Posts tagged ‘demolition’

Phi Delta Theta Demolition Update

Here are some updated photos of the Phi Delta Theta house at about 10:15 this morning. The first photo is looking out over the back of the house from the IST Building’s third floor. Beyond the blue fence is Burrowes Road and the Hosler and Deike Buildings.

Here’s a shot of what is left of the back of the house from ground level.

This last photo is of what used to be the front of the house. It was shot from Burrowes, notice the IST Building in the back.

To see previous photos of the demolition, check out Tina’s posts from last Saturday and last Thursday.

Jessie Knuth, graphic designer

August 17, 2010 at 3:40 pm 1 comment

It Wasn’t Built in a Day…

…so I guess I can see why it would take more than a day to demolish the Phi Delta Theta house. When I took a few photos of the beginning of the demolition on Thursday morning, I thought that the whole house would be rubble by the end of the day. I was wrong. (And, in retrospect, I now remember Physical Plant spokesperson Paul Ruskin ’69, ’71g telling me that the demolition was scheduled to take the better part of a week.)

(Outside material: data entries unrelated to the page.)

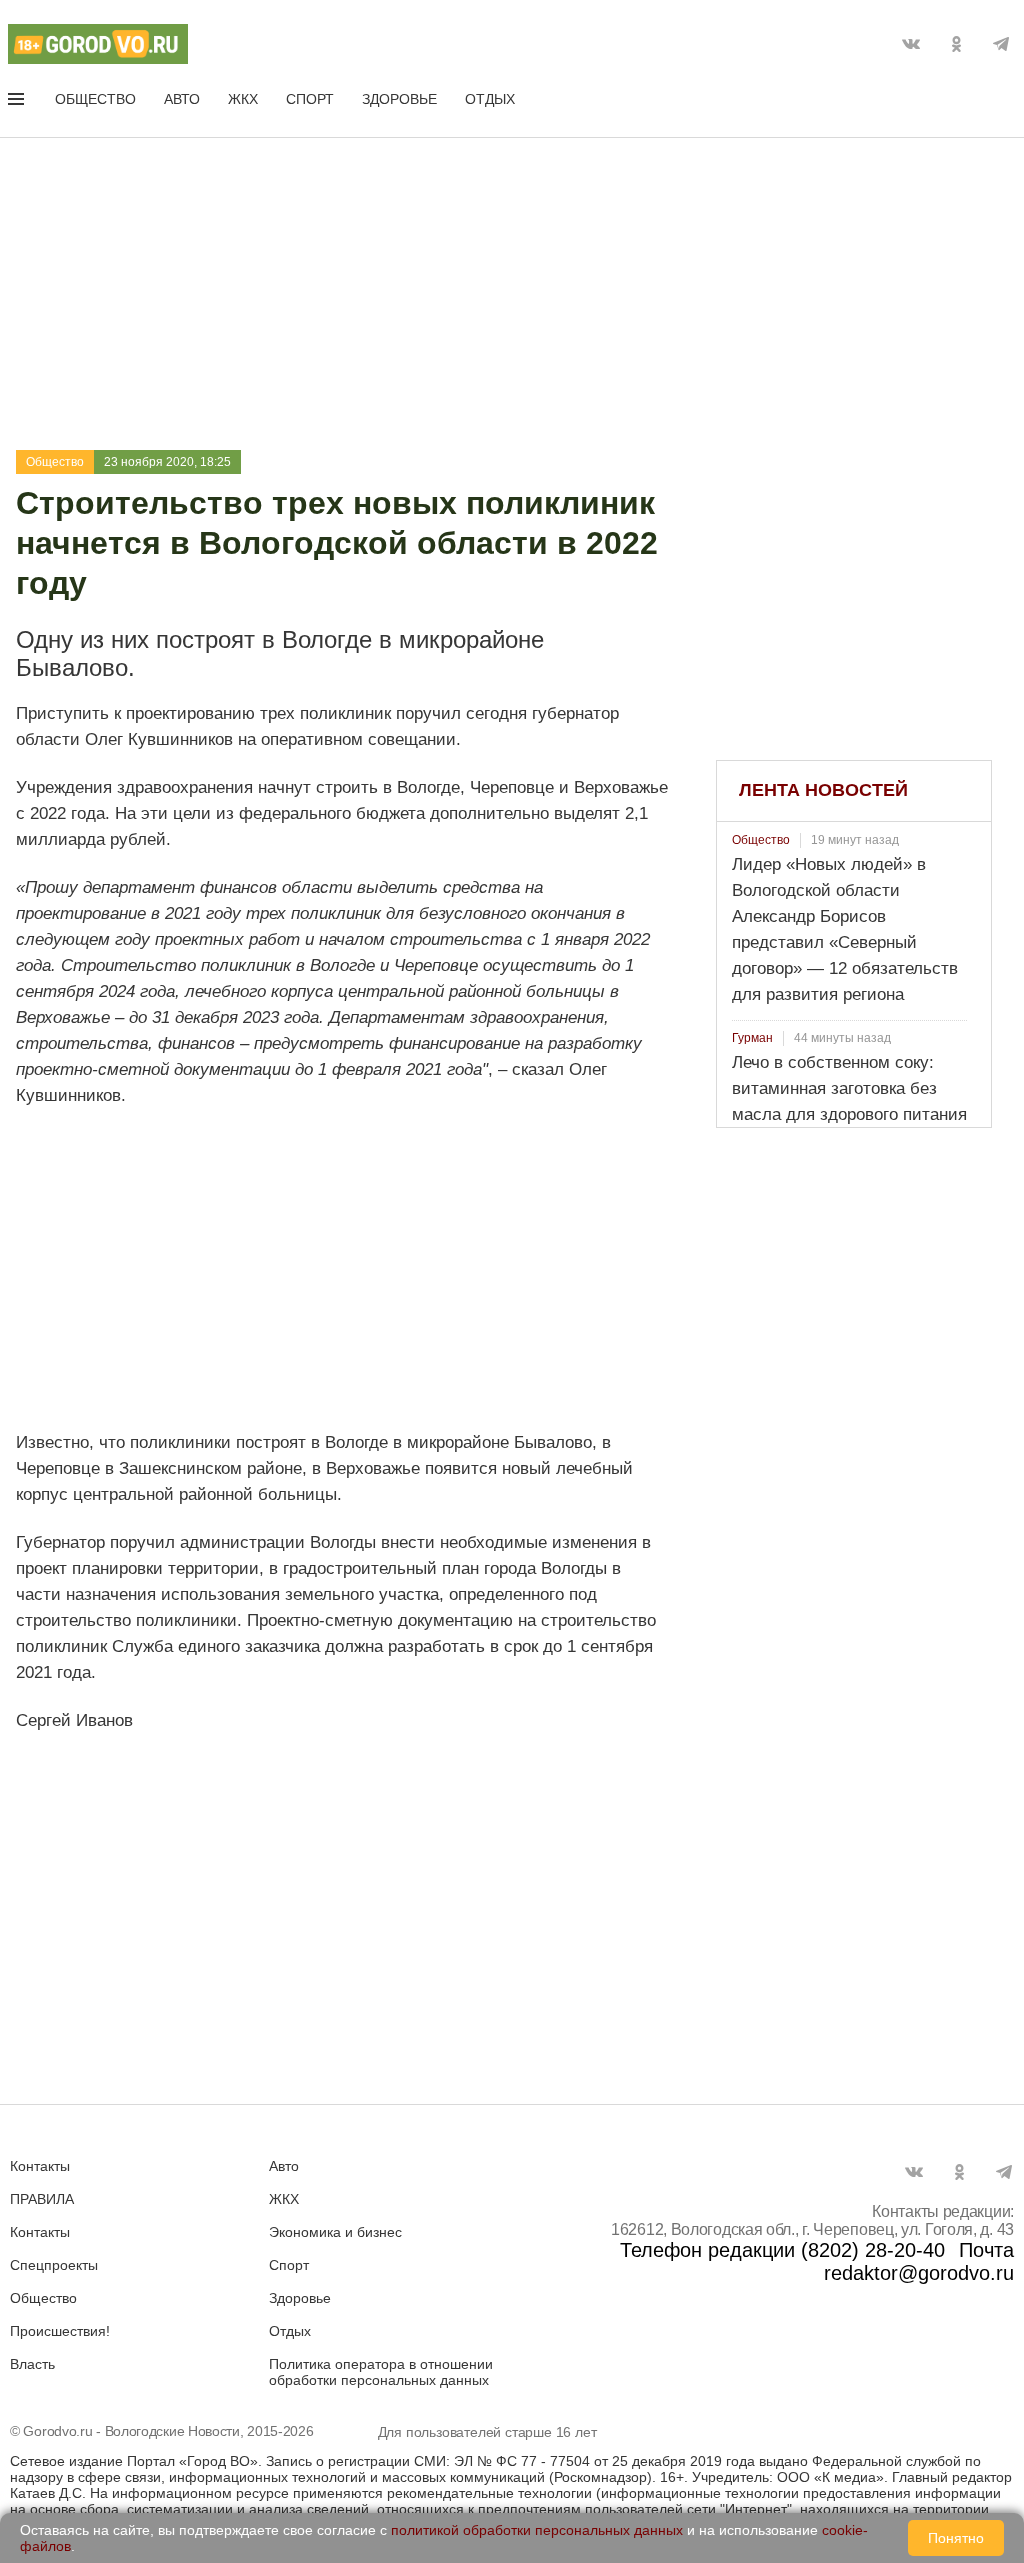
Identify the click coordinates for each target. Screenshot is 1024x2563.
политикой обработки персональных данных (537, 2530)
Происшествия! (60, 2331)
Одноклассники (956, 44)
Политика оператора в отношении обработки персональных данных (381, 2372)
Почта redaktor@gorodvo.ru (919, 2261)
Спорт (310, 99)
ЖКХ (243, 99)
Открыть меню (18, 103)
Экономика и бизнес (335, 2232)
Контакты (40, 2166)
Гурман (752, 1038)
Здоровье (399, 99)
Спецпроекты (54, 2265)
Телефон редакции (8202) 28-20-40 (782, 2250)
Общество (95, 99)
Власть (32, 2364)
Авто (182, 99)
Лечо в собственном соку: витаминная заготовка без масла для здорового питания (849, 1088)
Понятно (956, 2538)
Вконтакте (911, 44)
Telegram (1001, 44)
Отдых (490, 99)
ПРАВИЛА (42, 2199)
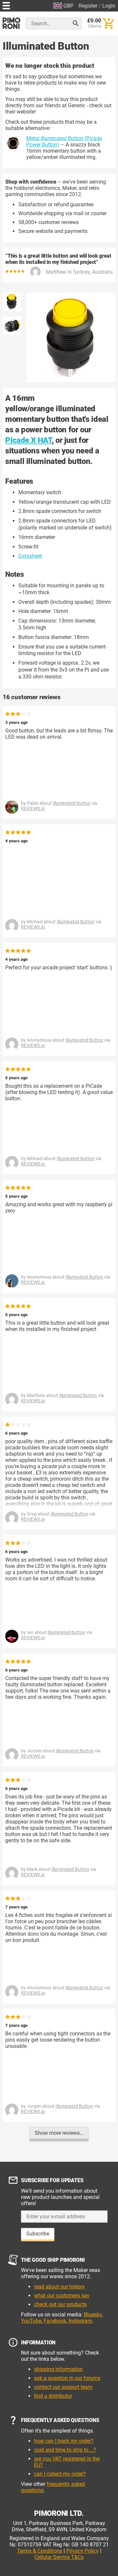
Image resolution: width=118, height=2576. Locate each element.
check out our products (60, 2304)
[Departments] (6, 5)
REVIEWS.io (33, 808)
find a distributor (53, 2396)
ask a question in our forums (67, 2378)
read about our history (59, 2286)
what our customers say (61, 2295)
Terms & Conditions (39, 2551)
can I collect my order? (60, 2474)
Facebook (55, 2321)
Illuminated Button (71, 803)
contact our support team (63, 2387)
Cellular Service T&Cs (59, 2557)
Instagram (80, 2321)
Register (88, 6)
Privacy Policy (82, 2551)
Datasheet (30, 556)
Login (108, 6)
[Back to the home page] (11, 23)
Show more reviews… (59, 2133)
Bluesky (93, 2314)
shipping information (58, 2369)
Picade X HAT (28, 440)
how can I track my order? (63, 2441)
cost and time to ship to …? (65, 2450)
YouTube (31, 2321)
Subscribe (37, 2234)
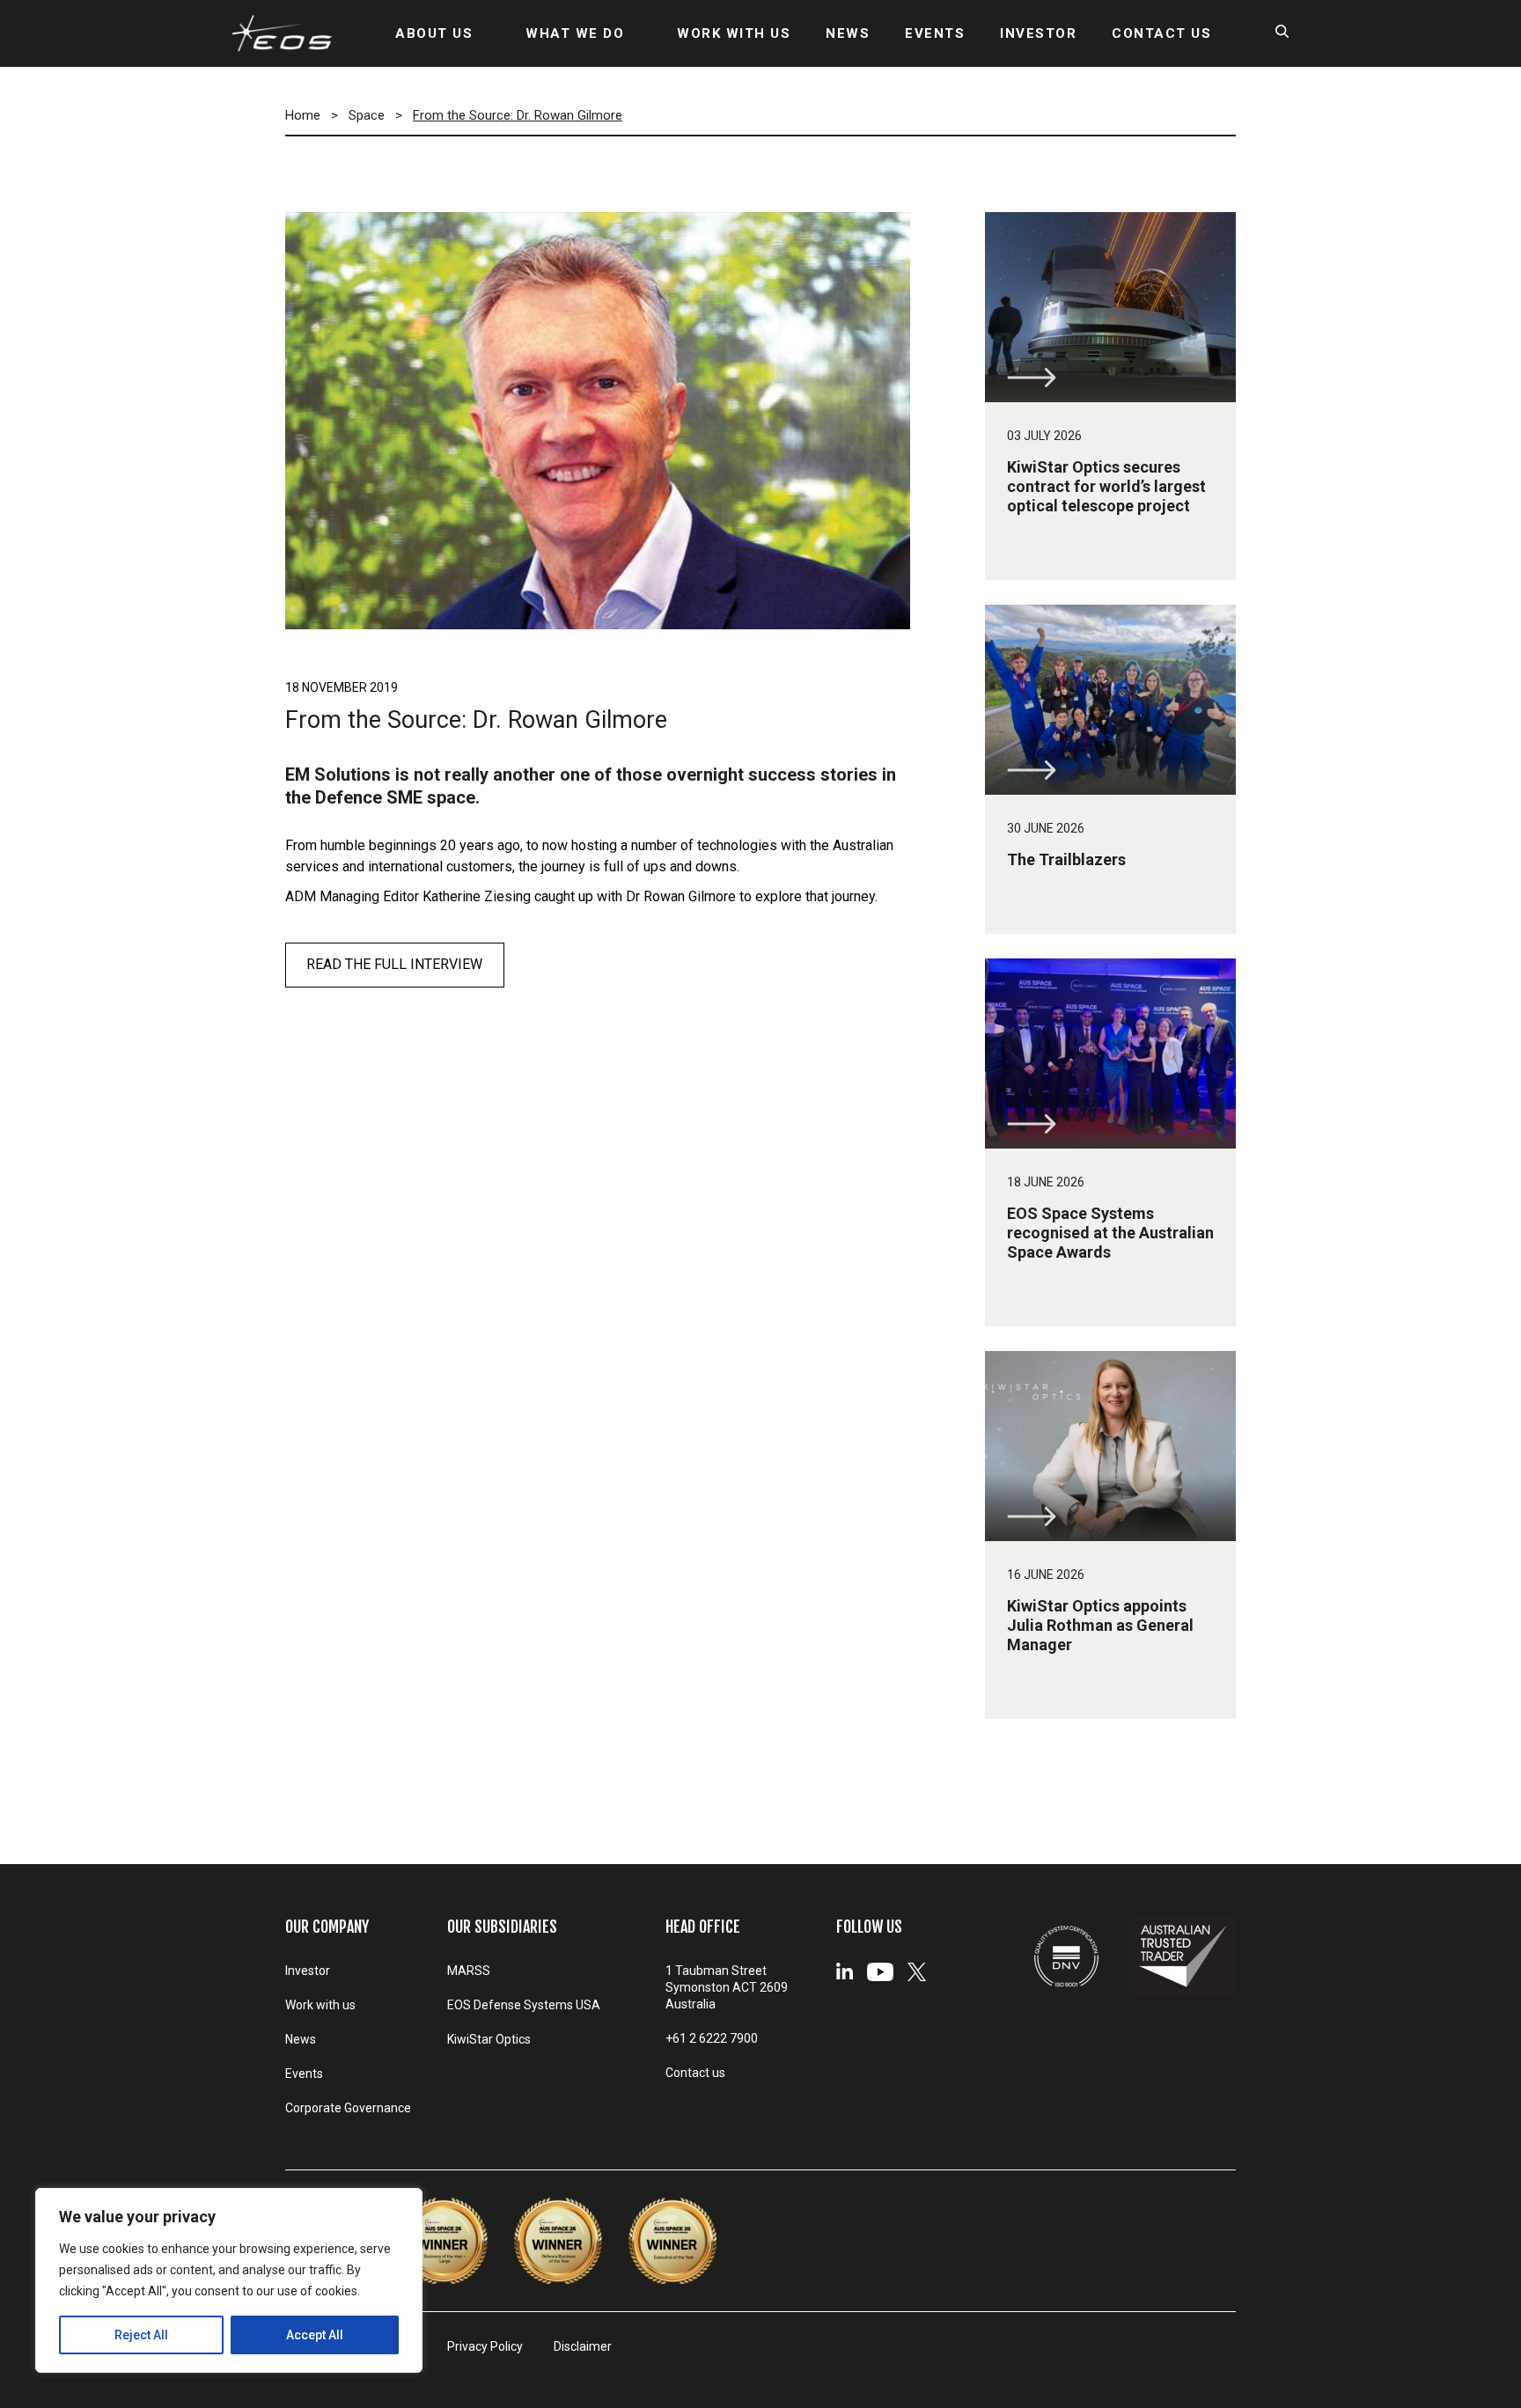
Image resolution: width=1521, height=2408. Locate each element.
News (300, 2039)
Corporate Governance (348, 2108)
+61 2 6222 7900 (711, 2038)
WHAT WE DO (574, 33)
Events (304, 2074)
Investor (307, 1971)
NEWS (848, 33)
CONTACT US (1161, 33)
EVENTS (935, 33)
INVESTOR (1038, 33)
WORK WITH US (733, 33)
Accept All (314, 2335)
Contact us (695, 2073)
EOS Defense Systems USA (523, 2005)
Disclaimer (583, 2346)
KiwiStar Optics (489, 2039)
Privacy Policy (485, 2346)
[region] (228, 2280)
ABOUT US (434, 33)
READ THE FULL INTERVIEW (394, 964)
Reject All (141, 2335)
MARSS (468, 1971)
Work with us (320, 2005)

The photo above shows the state of things as of Saturday morning around 9:00 a.m. On the left-hand side of the image (click to see the photo bigger) you can see some of the pillars that once graced the front porch of the fraternity. For a comparison shot, see this photo I took in February of 2009.

Tina Hay, editor

August 14, 2010 at 9:36 am Leave a comment

Phi Delta Theta House Comes Down Today


Workers have begun tearing down the former Phi Delta Theta house at the corner of Burrowes and Pollock on campus. I stopped by a little while ago, and they had taken down part of the back of the building (see photo below), and before the day is out I imagine the rest of the building will follow.

The fraternity’s national headquarters closed down the Penn State chapter in 2007, citing a number of policy violations—including the serving of alcohol (nationwide, the fraternity has been dry since 2000). This past spring, Penn State bought the property for $1.75 million. The plan is to keep the area as green space.

Phi-Delta-ThetaI always thought that the house was a good-looking building, and it’s also got some history to it: It dates to about 1905. But it hasn’t exactly been, shall we say, well cared for. And this past May, right at the end of the spring semester, it was severely vandalized. Penn State officials say the building is in “a significant state of disrepair” and that repairs or renovations would cost millions.

I’ll try to stop up later today and get another photo or two of the demolition when it’s a little farther along.